In recent years, she has delivered millions of dollars in earmarks to Southwest Washington for projects including Columbia River channel deepening, Vancouver waterfront redevelopment, infrastructure improvements at the Port of Vancouver and reconstruction of the jetties at the mouth of the Columbia, as well as for Columbia River Crossing engineering and design studies.

“Patty Murray sees her job as to get up every day and fight for the people of Washington state,” said Jeff Bjornstad, chief of staff to Murray’s campaign. “That means the people of Southwest Washington, and that means investing in waterfront development, dredging the Columbia River, working to save the local VA campus, and insuring the federal government does its part to replace the Columbia River Crossing.”

“She is not going to leave those decisions to a bureaucrat in Washington, D.C., who is 2,500 miles away and thinks Vancouver is in Canada,” Bjornstad said.

Rossi, who carried Clark County in both the 2004 and 2008 elections, said he’s not opposed to large capital projects “as long as we pay for it. That doesn’t mean just borrowing money or printing money. … You do borrow for long-term capital assets.”

‘I’m … an individual’

Asked to place himself on the Republican political spectrum, Rossi declined.

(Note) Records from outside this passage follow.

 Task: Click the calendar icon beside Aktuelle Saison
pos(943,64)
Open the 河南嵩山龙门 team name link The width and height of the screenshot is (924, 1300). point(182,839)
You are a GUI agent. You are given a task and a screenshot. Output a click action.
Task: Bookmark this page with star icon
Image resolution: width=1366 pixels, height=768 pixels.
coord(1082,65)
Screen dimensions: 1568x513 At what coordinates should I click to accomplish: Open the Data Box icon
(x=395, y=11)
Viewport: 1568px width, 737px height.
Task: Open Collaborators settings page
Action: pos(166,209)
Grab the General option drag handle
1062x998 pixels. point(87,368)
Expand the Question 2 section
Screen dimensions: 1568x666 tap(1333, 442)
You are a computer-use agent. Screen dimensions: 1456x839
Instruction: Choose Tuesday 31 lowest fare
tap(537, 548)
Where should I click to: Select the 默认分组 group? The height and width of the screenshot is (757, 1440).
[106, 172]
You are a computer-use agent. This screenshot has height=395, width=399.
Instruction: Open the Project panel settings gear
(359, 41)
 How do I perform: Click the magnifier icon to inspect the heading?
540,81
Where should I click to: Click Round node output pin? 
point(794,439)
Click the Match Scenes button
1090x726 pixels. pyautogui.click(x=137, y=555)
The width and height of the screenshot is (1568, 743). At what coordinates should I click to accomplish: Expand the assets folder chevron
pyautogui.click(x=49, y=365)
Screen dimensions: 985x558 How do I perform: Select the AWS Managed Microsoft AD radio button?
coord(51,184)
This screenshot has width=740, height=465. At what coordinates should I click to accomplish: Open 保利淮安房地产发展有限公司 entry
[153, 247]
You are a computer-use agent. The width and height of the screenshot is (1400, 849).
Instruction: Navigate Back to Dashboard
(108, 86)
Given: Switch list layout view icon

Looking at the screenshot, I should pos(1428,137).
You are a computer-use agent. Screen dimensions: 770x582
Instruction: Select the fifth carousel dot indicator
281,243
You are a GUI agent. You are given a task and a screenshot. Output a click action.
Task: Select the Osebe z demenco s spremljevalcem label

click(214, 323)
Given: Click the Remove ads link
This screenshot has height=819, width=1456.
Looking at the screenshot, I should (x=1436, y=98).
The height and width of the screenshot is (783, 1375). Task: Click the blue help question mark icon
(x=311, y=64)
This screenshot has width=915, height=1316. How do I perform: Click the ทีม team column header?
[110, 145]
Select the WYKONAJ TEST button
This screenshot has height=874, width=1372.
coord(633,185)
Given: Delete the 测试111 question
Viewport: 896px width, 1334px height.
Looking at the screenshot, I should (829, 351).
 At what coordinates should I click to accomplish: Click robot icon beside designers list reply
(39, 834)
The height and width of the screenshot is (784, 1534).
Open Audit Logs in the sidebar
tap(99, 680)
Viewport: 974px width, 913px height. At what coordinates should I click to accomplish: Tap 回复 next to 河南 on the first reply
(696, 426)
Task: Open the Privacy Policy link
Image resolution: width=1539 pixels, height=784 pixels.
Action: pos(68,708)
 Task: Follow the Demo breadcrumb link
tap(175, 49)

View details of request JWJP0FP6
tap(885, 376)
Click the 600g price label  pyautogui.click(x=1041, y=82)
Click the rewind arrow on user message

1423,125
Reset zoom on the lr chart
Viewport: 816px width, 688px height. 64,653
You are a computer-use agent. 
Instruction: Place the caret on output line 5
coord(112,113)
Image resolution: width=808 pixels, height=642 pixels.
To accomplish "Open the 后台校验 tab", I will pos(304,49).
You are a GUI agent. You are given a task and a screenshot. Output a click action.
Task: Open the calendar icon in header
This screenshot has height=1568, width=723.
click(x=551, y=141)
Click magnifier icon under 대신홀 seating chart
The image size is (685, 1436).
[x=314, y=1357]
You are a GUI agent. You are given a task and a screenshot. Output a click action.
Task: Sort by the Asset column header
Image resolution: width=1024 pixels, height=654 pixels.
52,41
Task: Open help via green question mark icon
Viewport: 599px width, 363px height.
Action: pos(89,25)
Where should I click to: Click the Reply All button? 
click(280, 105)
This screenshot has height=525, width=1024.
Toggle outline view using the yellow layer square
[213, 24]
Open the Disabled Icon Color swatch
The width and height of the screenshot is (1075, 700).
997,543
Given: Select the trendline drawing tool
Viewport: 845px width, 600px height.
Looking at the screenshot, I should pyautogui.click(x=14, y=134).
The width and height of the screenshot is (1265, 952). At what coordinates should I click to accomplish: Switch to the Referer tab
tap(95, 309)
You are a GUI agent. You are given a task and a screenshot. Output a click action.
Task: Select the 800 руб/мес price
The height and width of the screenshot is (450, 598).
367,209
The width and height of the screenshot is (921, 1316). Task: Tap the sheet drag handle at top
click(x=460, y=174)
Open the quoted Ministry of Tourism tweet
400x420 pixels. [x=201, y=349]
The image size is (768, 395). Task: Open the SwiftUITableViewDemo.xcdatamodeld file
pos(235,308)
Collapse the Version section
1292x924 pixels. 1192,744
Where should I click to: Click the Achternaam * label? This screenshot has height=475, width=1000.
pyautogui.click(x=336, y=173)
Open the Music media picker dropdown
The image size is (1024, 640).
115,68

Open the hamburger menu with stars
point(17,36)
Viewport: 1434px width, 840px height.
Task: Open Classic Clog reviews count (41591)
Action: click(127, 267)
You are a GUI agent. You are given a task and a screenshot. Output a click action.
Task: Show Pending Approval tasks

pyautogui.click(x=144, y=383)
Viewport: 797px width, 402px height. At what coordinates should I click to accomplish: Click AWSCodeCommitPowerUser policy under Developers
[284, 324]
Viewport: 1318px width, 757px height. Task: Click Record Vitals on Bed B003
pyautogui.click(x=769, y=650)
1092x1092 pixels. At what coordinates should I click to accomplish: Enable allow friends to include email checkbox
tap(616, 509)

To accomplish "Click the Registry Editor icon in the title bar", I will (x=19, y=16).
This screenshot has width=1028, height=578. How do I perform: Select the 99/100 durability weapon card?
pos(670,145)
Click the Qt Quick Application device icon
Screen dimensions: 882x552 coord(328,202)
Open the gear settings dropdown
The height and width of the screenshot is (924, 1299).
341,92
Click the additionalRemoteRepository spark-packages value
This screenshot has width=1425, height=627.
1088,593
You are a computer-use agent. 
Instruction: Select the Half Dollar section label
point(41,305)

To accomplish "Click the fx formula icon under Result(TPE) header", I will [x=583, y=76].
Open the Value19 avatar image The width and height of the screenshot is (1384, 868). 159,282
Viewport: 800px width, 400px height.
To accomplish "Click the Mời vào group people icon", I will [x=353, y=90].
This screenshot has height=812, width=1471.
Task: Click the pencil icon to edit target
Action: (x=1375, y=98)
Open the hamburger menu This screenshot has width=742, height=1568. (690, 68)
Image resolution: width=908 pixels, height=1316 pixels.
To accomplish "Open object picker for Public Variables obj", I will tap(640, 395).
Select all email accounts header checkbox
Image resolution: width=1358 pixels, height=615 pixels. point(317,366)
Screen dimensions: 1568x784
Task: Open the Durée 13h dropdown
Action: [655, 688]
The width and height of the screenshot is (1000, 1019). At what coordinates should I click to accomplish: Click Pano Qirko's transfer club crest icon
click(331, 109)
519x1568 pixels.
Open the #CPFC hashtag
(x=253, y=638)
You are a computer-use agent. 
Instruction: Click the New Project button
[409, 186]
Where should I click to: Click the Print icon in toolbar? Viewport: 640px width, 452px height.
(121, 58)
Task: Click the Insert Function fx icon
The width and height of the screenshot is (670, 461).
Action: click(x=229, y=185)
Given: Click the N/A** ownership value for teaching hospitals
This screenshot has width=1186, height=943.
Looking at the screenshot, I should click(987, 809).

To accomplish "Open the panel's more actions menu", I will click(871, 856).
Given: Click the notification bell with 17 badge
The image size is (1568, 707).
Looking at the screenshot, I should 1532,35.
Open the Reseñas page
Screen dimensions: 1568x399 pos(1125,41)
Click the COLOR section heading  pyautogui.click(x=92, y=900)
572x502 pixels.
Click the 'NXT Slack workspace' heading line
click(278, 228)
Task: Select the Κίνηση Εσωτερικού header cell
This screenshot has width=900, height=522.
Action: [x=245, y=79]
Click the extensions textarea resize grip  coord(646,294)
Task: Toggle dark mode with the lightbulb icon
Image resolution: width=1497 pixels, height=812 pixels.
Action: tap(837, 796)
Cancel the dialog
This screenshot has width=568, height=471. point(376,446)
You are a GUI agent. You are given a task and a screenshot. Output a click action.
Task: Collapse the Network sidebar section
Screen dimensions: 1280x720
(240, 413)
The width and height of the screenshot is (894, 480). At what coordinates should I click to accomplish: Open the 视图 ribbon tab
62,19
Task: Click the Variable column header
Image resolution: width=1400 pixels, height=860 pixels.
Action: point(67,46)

“I’m pretty much an individual,” he said. “People know me. I don’t usually work with labels. The bottom line is, I’m the guy that wrote one of the most conservative budgets in the state.”

Asked to name one issue on which he believed he could find common ground with the Democratic majority, he mentioned his work across party lines to balance the state budget in 2003.

“I would like to be involved in budgeting,” he said, adding that working on a bipartisan basis in the legislative process “is not something that is foreign to me.”

Rossi offered only general comments on pressing national issues.

On the wars in Iraq and Afghanistan, he said, “I’m not convinced that giving the people who want our destruction a timetable, a date certain, is so wise. They might just go on vacation.” He said any administration should make sure it has an exit strategy before it puts U.S. military forces in harms’ way.

Rossi addressed other national issues with Joel Connelly, political columnist for the Seattle P-I. Among them:

o The Supreme Court. Rossi said he would have voted against confirming Justice Sonya Sotomayor, and believed that Supreme Court nominee Elena Kagan is entitled to a “fair hearing.” He said he would not use a nominee’s position on abortion as a litmus test.

o Oil drilling. Rossi said he would support a moratorium on drilling off the coasts of Washington, Oregon and California.

o On immigration, he told the Associated Press that he wants to build a “high wall” at the U.S.-Mexico border.

At least five active Republican candidates for the Senate seat, including state Sen. Don Benton of Vancouver, said Thursday they will stay in the race through the August primary despite Rossi’s entry.

Asked how he feels about running against Benton, Rossi said, “We came in (to the Legislature) as freshmen together. We shared an office. We know each other well. Don has a certain appeal. I consider him a friend.”